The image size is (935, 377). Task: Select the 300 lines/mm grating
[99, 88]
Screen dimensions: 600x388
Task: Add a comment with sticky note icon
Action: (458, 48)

----

Copy the data exactly. Leave nothing out.

YOUR RESPONSE:
The image size is (935, 377). Task: Select the 300 lines/mm grating
[99, 88]
Screen dimensions: 600x388
Task: Add a comment with sticky note icon
Action: (458, 48)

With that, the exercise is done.